Reputation: 22747
I am using Pillow 2.3.0 with Django and I have an ImageField in my models.py like so:
class UserImages(models.Model):
user = models.ForeignKey(User)
photo = models.ImageField(upload_to=get_file_path)
and I have a form like so:
class UploadImageForm(forms.ModelForm):
class Meta:
model = UserImages
fields = ['photo']
How do I make it so that the UploadImageForm only accepts png's and jpeg's? What I tried is adding this clean method to the form:
def clean_photo(self):
photo = self.cleaned_data.get('photo', False)
if photo:
fileType = photo.content_type
if fileType in settings.VALID_IMAGE_FILETYPES: #png and jpeg
return photo
raise forms.ValidationError('FileType not supported: only upload jpegs and pngs.')
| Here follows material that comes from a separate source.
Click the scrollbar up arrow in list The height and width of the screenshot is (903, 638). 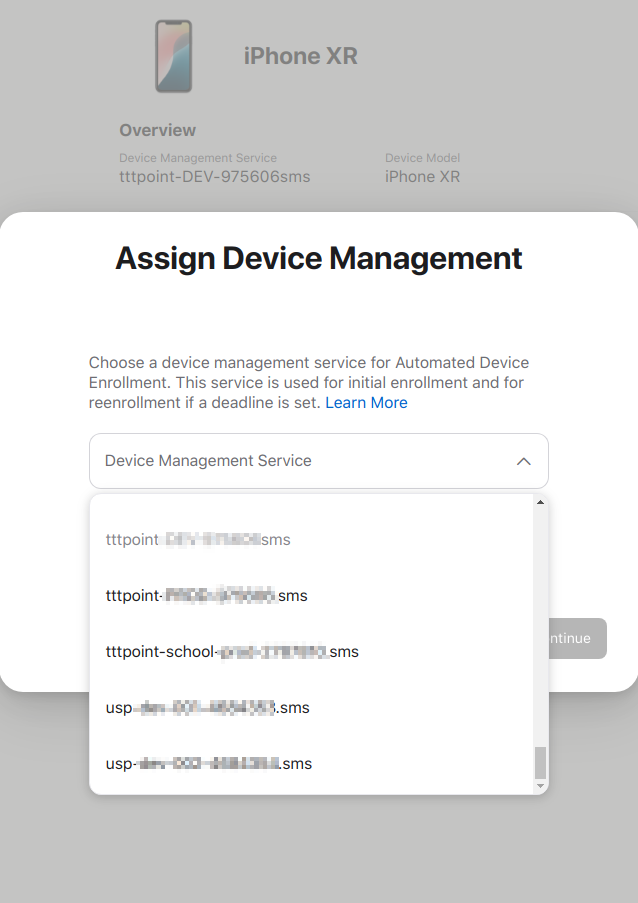point(541,502)
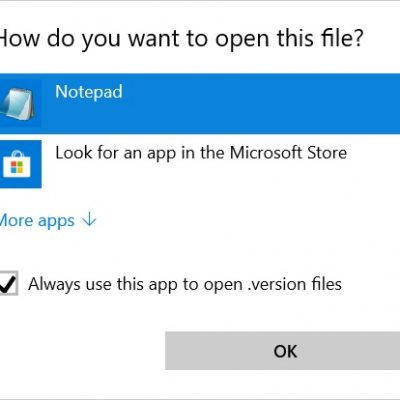Pick the blue-highlighted Notepad option
Viewport: 400px width, 400px height.
click(x=200, y=104)
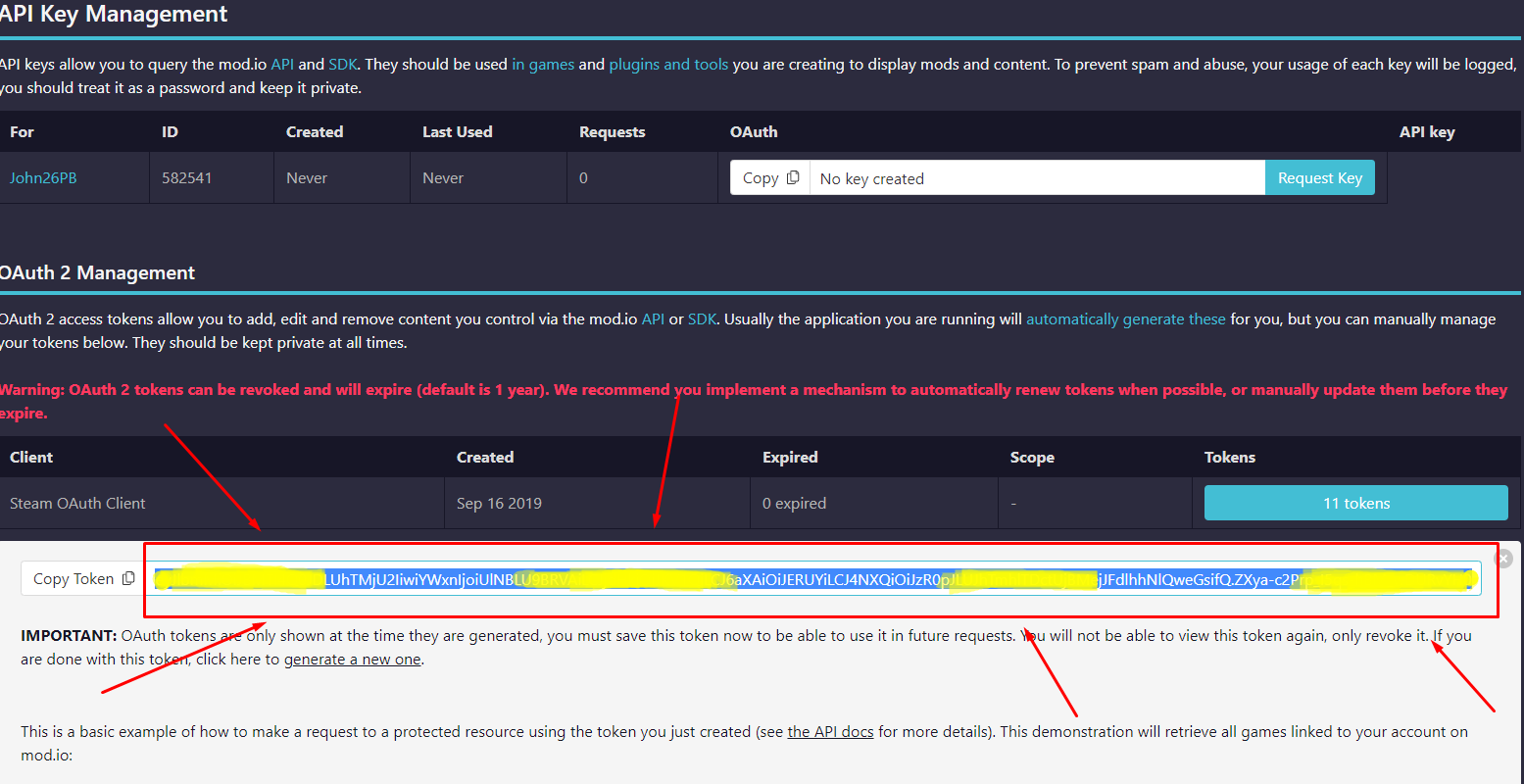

but according to this documentation (https://docs.djangoproject.com/en/1.5/topics/http/file-uploads/#uploadedfile-objects) it says that "You'll still need to validate that the file contains the content that the content-type header claims – 'trust but verify'." How do I verify that the user did infact upload the file type which he claimed to upload?
Upvotes: 2
Views: 4612
Reputation: 53669
The ImageField
validators already verify that the uploaded file is a valid image file supported by Pillow. This is enough to prevent any malicious code injection - the worst that can happen is that someone uploads a file with a different extension than its file format.
I generally don't verify if an uploaded image is indeed the format it portraits to be. As long as it is a valid image file, and the file extension is in my allowed extension, I accept the uploaded file.
You can, however, easily override the clean_photo
method to determine and verify the actual file type:
from django.utils.image import Image
def clean_photo(self):
photo = self.cleaned_data.get(['photo'])
if photo:
format = Image.open(photo.file).format
photo.file.seek(0)
if format in settings.VALID_IMAGE_FILETYPES:
return photo
raise forms.ValidationError(...)
The photo.file.seek(0)
part is important, without it you will run into problems when saving the file!!
Note that format
is not necessarily equal to the content type or the extension: in the case of .png
it is 'PNG'
, and in the case of .jpg
it's 'JPEG'
. I don't know if other formats follow suit; you'll have to test that for yourself.
Image.open
does not load the entire file content, just the header, so this method is quite fast. Using timeit
and a random .png
file, I've run the following code 1,000,000 times:
format = Image.open(g.photo).format
g.photo.seek(0)
The average time for this code was 0.0001 seconds, so yeah, lightning fast.